Like a creepy subspecies of hoops zombies, they all have survival tricks and proudly share them like insider tips on stocks. Villanova associate head coach Brett Gunning found an all-you-can eat sushi spot that fills you up fast and is conveniently located near a couple gyms. Texas coach Rick Barnes' scout pre-scouted a yoga place for him. Beilein never leaves his room, not even to fill an ice bucket, without his ID.
"You'll have your key but the problem is you don't remember what room number it's for," he said. "Is it 306 or 406 or 506? They all run together, so you have to bring your ID. That way you can go down to the front desk and tell them, 'I have my room key, I just don't know where to go.'"
Without fail, the conversation will turn to where have you been and where are you going as coaches discuss itineraries made by sociopathic travel agents. Las Vegas isn't exactly close to Orlando, yet the two mega tourneys bump right into one another, turning late-week red-eyes into coaches' express jets.
It is only then, when they crisscross the country, that they give pause to think about Prosser. It is a momentary reflection at best.
"You can't dwell on it," McKillop said. "You just can't because you can't change it."
At the beginning of July, West Virginia assistant Billy Hahn drove to Bethany Beach, Del., for a two-day vacation. On July 4, a Friday, he drove from Delaware to the Philadelphia airport and boarded a flight to Akron, Ohio, for the LeBron James Skills Academy. Three days later, on Monday morning, he drove from Akron back to Morgantown to "pass the baton" (NCAA rules allow only three coaches on the road at one time, so one coach literally has to come off the road so another can go out).
That night, July 7, Hahn drove from Morgantown to the Pittsburgh airport and flew back to Philadelphia. He fetched his car that had been sitting in long-term parking since he got back from Bethany Beach. The next morning, he checked in at the Reebok All-American Camp. Technically he stayed in Philly three days, but one day he watched the morning sessions in Philly, drove to Ewing, N.J., for the Eastern Invitational team camp in the afternoon and drove back to Philadelphia for the night games. When the Philly camp ended, he headed to Lawrenceville, N.J., for the Summer Classic.
On July 13, the following Sunday, Hahn then drove back to Morgantown for the last two days of Jamfest in West Virginia. NCAA rules took him off the road for a week, but on July 21, he drove to Pittsburgh where he boarded a flight to Las Vegas. On the morning of July 24, he flew out of Vegas so he could pass the baton in Morgantown again. That night, he went back to the Pittsburgh airport so he could fly to Orlando. Hahn was back on duty through the weekend there. On Monday, he flew back into Pittsburgh and drove back to Morgantown. But on Tuesday, he headed back to New Jersey.
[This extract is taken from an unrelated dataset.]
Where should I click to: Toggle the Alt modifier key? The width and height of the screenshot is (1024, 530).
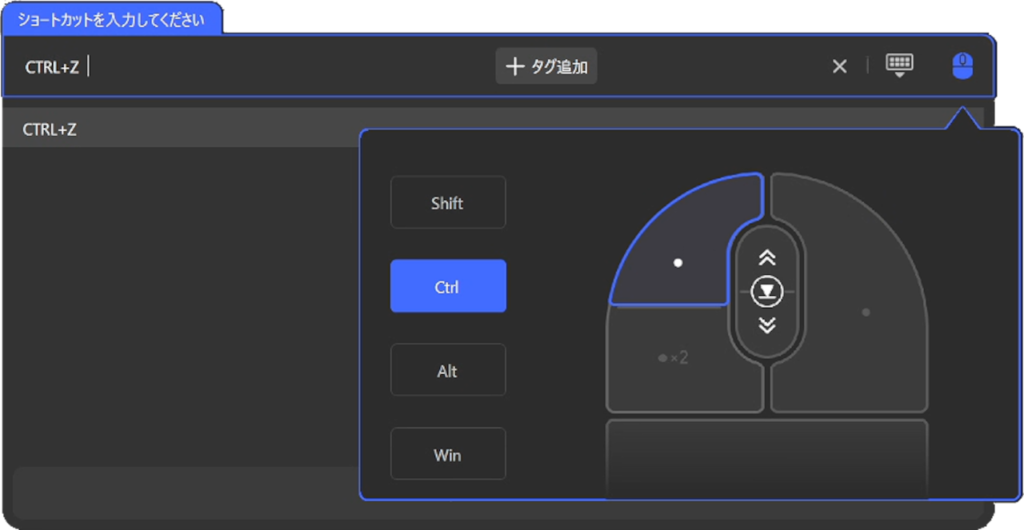[447, 371]
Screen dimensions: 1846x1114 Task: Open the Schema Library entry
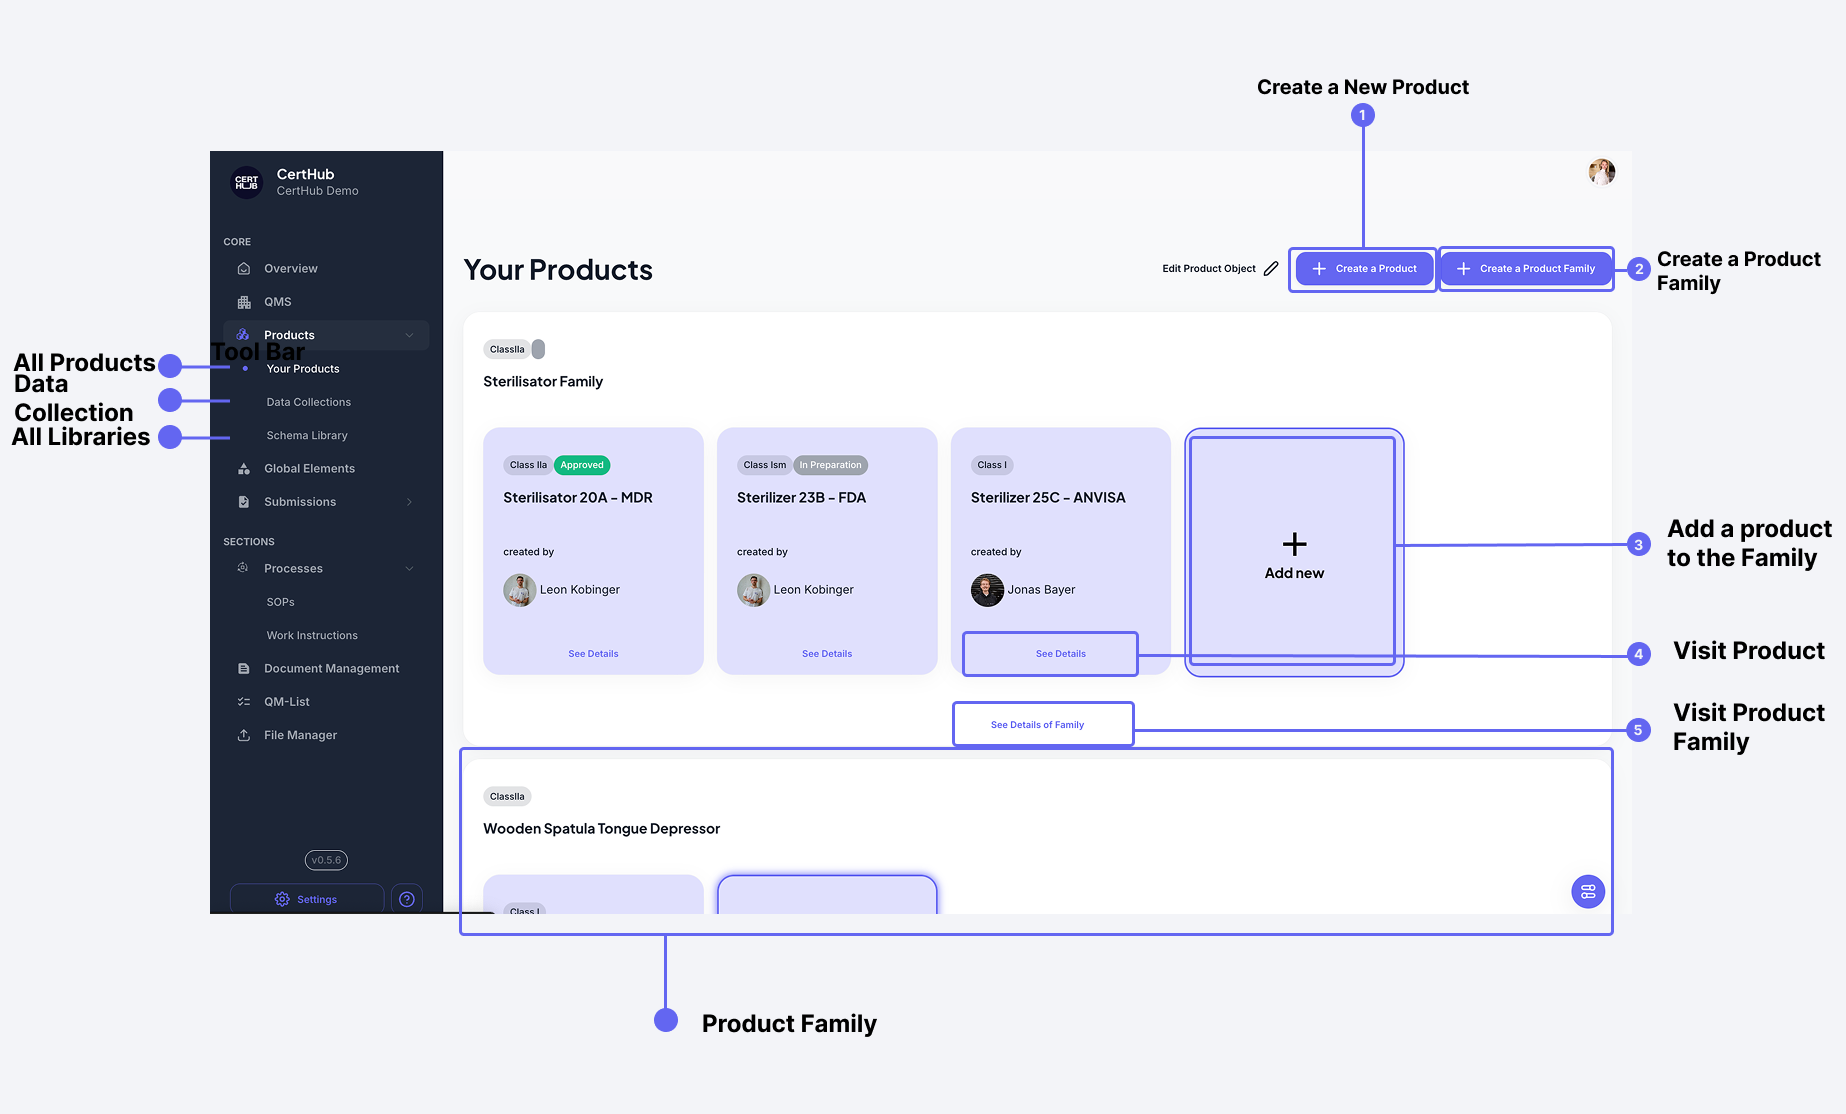pyautogui.click(x=307, y=435)
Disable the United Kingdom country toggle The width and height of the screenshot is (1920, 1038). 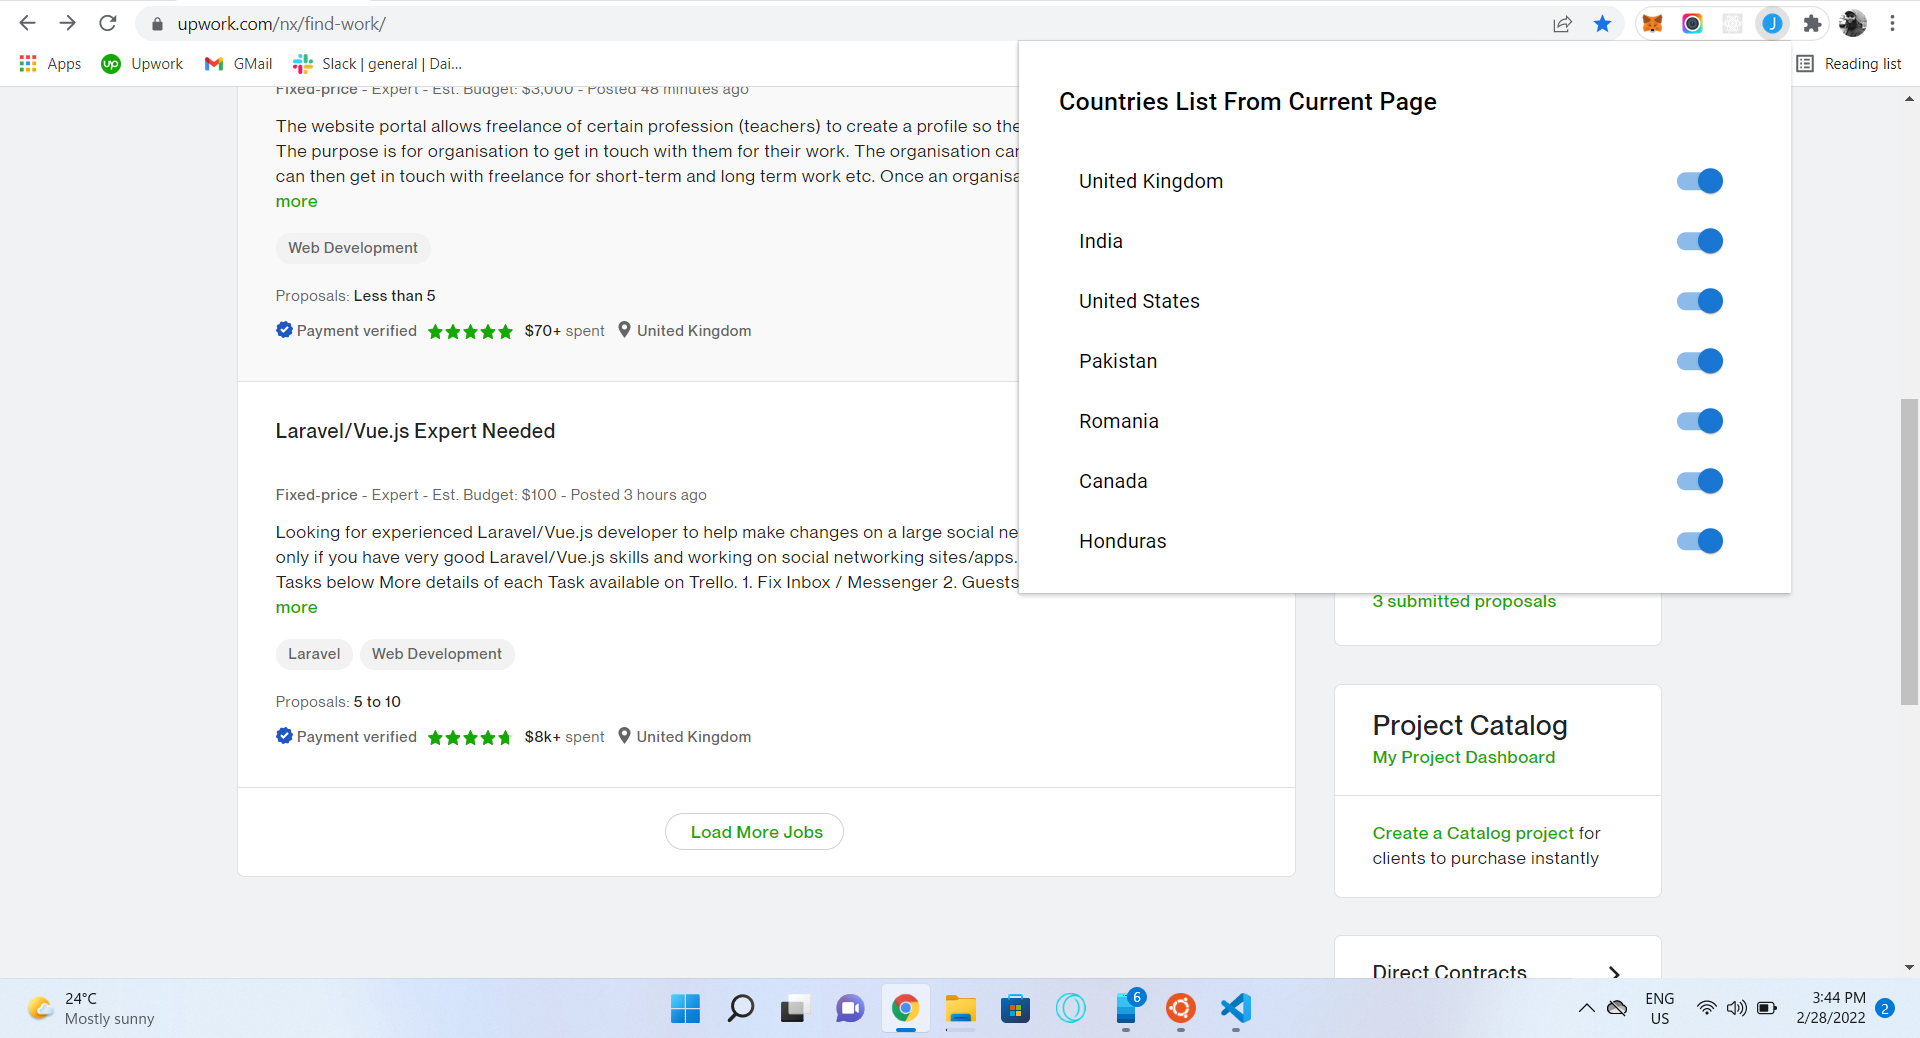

That's 8,490 miles, seven states, a handful of five-hour car rides and two cross-country flights.
And West Virginia already had its incoming class for 2009 completed.
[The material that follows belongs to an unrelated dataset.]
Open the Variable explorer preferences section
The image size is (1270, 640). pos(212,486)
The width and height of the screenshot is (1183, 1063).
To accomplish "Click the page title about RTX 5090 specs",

Yet you never met a man giddier than Hahn.
"This is the best thing in the world," he said as he sat in the stands alongside his son, Matt, an assistant at Vermont who clearly has the hoops gene in his blood. "This is not tough. Sitting in a gym all day and watching games is not tough. This is the lifeline of your program. It's not the X's and O's. It's the Jimmys and Joes."
Certainly not everyone is quite as ebullient as Hahn and Gillispie. McKillop admitted he is more "immune" to the schedule than in love with it, and Saint Joseph's head coach Phil Martelli believes in the need for balance. He'll send his assistant coaches home every third or fourth day so they can reconnect with their families.
But as the anniversary of Prosser's death passed, the coaches were still out there. The recruiting season ends on July 31, and there are still gyms to visit.
Frankly, there is nowhere these guys would rather be.
"If this is work, then life is pretty good," Texas' Barnes said. "I'm sitting in a gym, talking with my friends, watching games. How awful can it be?"